Неужели про рыбу все — вранье? И про ненавистное мясо, и про случайно умершего парня с копьем?

— Этот пока никого не успел, — развеял ее опасения Коган. — Он новенький, всего год как выловили. Взамен предыдущего, который сдох. Так что это будут его первые бои… смешно звучит — бои! Ха-ха-ха! Можно подумать, такому чудищу придется напрягаться. Цап — и крышка.

— И все-таки, почему мне нельзя…

— Опять за свое! Да потому что ты врежешь дуба в две секунды! Ну и на что тут смотреть? Госпожа выбирает тех, кто дольше продержится. Нюх у нее, что ли, особый, не знаю. Боги ведь желают не на убийства смотреть, им подавай зрелище, азарт. И чтобы хоть сколько-то выживших оставалось, предсказуемая мясорубка никому не нужна: одного съели, другого раздавили, третий сам помер от разрыва сердца.

— Неужели кто-то ещё и выживает?

— Частично, — уклончиво отозвался Коган.

— И ненадолго, — буркнула Гвендолин. Ее передернуло.

— Ну а чего ты ожидала? Это духи и божества. Бессмертные. Нам не понять.

— Это чудовищно и мерзко, — выдохнула Гвендолин и потерла больное горло. Не верилось, будто разговор шел о реальных людях, реальных богах, о настоящих, не выдуманных смертях. Они казались абстрактными, как в кино. Хотя Кагайя и не на такое способна, в ее извращенной бесчеловечности Гвендолин ни секунды не сомневалась.

— Что поделать, — Коган пожал плечами и с сожалением добавил: — Желающих уйти в человеческий мир из года в год не убывает, поэтому у чудищ всегда будет пища, а у богов — зрелища.

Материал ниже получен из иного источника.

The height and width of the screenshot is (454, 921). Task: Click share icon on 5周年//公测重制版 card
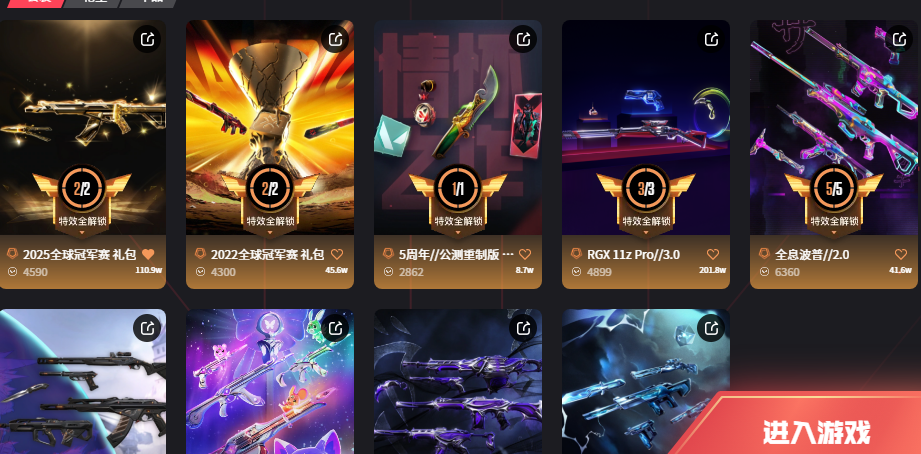(x=523, y=39)
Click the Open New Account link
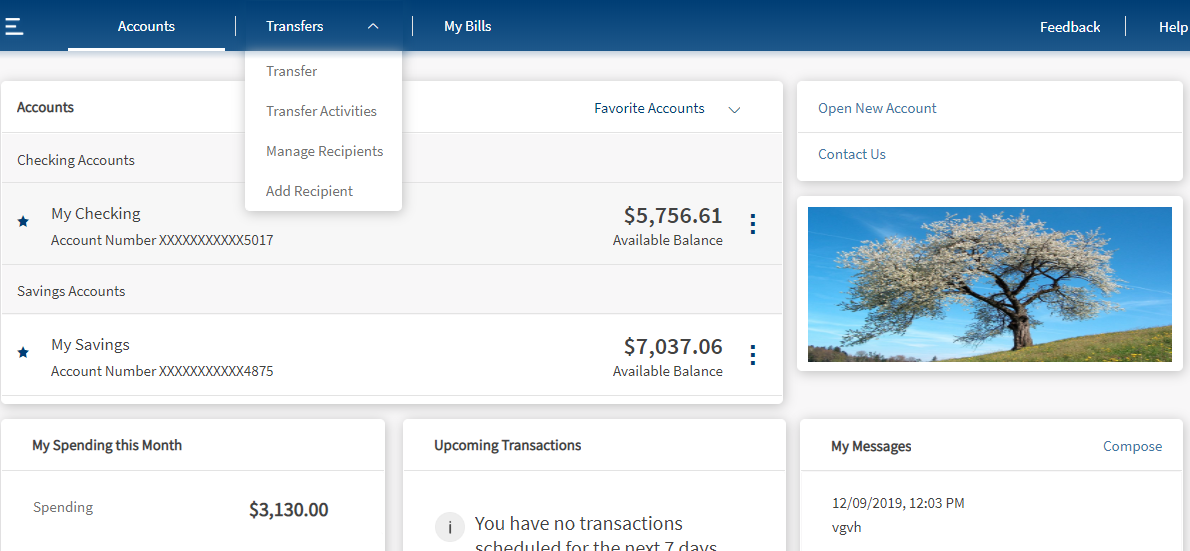The height and width of the screenshot is (551, 1190). tap(877, 108)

В лицо наконец повеяло свежим воздухом: теплым летним утром, пахнущим травой, цветами, прогретой солнцем землей. Пусть это была чужая трава и чужие цветы, растущие в чужом, враждебном мире, — они всколыхнули в душе Гвендолин воспоминания доме. О родном городе. О друзьях и беззаботной жизни, казавшейся теперь призрачным видением. О матери, которая сойдет с ума от горя, разыскивая свою непутевую дочь. Горло сдавило, по глазам резанули непрошенные слезы. Ох, только бы не разрыдаться прямо сейчас! Она должна быть сильной. Никаким ведьмам и чудовищам ее не запугать. И не сломить.

Двери замка были распахнуты настежь. В широкий проем били косые солнечные лучи. Коган задержался лишь на миг, чтобы воткнуть факел в кольцо на стене. А затем толкнул Гвендолин к темному провалу винтовой лестницы и затопал следом. Подъем давался ему нелегко: он сопел, пыхтел, кряхтел и, видимо, мысленно проклинал собственную комплекцию.

Глядя на то, как утекают вниз ступеньки, чувствуя, как иссякают последние минуты до встречи с колдуньей, а мысли отравляет ставший уже привычным страх, Гвендолин решилась задать вопрос. Тот единственный, ответа на который ждала так мучительно и одновременно боялась до смерти.

— Скажите, а Айхе… как он?

Задыхаясь, Коган остановился и вытер пот с выпуклого, исчерканного морщинами лба. Ремни чересчур туго перетягивали его внушительный живот.